The problem
Below are some entries. Count how many of their lines include "blue", then give that number only.

━━━━━━

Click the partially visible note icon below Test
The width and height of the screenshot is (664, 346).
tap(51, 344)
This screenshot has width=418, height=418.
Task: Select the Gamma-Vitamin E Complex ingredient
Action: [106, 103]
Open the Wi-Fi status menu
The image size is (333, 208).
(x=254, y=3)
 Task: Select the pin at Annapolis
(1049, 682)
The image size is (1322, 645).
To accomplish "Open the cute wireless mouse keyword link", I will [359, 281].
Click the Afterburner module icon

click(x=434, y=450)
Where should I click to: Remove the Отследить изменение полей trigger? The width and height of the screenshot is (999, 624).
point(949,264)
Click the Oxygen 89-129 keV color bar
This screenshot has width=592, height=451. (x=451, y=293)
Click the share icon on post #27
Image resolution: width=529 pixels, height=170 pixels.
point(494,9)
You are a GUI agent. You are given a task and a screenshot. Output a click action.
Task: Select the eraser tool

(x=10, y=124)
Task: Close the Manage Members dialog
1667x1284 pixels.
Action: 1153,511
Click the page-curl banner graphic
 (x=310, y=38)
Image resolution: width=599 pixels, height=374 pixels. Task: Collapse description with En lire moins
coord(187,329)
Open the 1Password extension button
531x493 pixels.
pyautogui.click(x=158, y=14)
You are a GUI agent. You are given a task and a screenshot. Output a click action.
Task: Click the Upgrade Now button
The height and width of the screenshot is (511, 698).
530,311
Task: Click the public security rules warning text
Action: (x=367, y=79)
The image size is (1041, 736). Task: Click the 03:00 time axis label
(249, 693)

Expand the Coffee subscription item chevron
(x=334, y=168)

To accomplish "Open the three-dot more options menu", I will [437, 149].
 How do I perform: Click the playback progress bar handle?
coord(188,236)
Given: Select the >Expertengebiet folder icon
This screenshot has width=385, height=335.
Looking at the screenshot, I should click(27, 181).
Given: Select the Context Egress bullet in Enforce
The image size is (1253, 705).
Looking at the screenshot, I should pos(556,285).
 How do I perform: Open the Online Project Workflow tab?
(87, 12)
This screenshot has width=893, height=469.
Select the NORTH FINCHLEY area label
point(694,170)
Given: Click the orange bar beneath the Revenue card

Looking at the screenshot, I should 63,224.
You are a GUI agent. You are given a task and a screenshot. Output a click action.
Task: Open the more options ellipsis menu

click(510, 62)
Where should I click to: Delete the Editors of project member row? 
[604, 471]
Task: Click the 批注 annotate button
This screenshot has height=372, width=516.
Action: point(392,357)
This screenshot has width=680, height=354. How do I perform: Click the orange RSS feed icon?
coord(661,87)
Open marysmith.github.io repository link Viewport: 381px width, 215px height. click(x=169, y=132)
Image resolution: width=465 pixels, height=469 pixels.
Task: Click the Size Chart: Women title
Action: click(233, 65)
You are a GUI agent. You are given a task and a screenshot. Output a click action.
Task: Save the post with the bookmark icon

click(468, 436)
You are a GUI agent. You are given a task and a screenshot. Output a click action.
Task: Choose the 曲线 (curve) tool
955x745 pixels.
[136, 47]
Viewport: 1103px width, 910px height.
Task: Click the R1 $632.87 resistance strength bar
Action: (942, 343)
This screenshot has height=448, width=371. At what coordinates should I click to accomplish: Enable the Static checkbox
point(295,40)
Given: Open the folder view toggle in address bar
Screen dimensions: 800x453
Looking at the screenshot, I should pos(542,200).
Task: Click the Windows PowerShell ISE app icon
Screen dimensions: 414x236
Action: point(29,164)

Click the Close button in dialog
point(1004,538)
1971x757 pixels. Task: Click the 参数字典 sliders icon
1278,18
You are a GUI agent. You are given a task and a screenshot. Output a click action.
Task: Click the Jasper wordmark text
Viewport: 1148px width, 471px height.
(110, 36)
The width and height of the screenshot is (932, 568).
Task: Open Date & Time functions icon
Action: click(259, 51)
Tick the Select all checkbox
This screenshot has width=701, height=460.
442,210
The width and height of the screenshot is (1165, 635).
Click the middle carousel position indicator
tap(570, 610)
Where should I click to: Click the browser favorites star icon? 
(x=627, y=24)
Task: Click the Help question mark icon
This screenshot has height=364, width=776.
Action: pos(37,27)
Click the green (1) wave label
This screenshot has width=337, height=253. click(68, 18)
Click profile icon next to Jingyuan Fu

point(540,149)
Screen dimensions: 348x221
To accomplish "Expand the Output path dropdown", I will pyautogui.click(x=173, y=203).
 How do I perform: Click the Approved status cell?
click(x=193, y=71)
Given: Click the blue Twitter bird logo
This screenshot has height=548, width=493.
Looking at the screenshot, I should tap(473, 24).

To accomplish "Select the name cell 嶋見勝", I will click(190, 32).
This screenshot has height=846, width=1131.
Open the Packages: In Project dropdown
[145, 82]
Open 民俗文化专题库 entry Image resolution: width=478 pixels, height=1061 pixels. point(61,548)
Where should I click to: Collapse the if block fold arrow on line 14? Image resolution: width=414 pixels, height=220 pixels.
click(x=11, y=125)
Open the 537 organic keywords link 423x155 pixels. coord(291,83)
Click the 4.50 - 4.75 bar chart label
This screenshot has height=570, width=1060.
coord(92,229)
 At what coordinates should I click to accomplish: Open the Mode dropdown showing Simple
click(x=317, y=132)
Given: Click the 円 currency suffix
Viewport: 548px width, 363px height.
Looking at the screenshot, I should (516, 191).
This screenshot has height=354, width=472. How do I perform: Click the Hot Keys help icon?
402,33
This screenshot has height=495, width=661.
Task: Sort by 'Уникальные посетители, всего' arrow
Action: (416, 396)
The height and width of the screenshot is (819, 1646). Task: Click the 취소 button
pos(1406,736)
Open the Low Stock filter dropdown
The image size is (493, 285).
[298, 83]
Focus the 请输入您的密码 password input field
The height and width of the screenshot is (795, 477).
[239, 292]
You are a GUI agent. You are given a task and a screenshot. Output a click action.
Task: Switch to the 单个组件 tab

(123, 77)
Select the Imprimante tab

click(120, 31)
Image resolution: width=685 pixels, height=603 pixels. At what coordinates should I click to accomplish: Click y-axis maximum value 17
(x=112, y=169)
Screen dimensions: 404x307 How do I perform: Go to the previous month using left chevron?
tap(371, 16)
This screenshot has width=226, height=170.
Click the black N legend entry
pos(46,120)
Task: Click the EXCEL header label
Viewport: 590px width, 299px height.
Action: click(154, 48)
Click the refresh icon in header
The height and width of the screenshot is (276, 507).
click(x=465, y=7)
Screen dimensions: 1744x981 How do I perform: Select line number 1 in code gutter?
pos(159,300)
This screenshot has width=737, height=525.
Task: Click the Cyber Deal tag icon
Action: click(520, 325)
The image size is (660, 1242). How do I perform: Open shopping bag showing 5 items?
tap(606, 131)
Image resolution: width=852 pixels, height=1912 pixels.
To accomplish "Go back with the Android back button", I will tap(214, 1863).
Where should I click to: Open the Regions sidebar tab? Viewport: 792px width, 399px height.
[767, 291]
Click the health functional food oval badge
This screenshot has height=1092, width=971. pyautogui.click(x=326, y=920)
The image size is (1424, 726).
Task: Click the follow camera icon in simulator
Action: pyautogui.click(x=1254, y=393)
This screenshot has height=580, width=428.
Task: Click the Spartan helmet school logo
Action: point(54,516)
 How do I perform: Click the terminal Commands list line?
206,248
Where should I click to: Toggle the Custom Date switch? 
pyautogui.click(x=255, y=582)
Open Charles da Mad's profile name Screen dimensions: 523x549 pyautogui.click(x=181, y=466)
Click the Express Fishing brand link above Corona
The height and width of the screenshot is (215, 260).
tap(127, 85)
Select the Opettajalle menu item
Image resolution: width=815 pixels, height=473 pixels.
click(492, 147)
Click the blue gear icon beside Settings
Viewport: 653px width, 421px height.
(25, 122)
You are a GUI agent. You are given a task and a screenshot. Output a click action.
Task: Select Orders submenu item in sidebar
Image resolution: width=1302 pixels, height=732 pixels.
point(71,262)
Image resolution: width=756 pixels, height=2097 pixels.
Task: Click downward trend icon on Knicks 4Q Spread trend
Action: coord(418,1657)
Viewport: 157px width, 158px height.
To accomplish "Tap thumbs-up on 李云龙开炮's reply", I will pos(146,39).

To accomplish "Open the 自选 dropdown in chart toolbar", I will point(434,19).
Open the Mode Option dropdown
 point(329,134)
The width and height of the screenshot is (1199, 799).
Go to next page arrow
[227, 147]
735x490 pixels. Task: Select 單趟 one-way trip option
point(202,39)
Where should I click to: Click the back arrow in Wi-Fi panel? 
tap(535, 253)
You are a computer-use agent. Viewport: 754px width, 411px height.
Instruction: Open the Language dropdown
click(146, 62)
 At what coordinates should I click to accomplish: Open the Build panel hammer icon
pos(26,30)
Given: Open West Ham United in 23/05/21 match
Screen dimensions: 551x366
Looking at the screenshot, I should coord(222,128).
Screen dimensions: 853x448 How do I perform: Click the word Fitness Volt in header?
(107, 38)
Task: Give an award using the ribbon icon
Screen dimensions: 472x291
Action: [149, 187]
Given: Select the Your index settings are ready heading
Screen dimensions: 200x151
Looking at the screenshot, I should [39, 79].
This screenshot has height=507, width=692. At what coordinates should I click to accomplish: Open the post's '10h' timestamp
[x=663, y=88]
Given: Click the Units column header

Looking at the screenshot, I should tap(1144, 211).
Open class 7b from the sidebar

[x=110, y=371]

━━━━━━

Task answer
2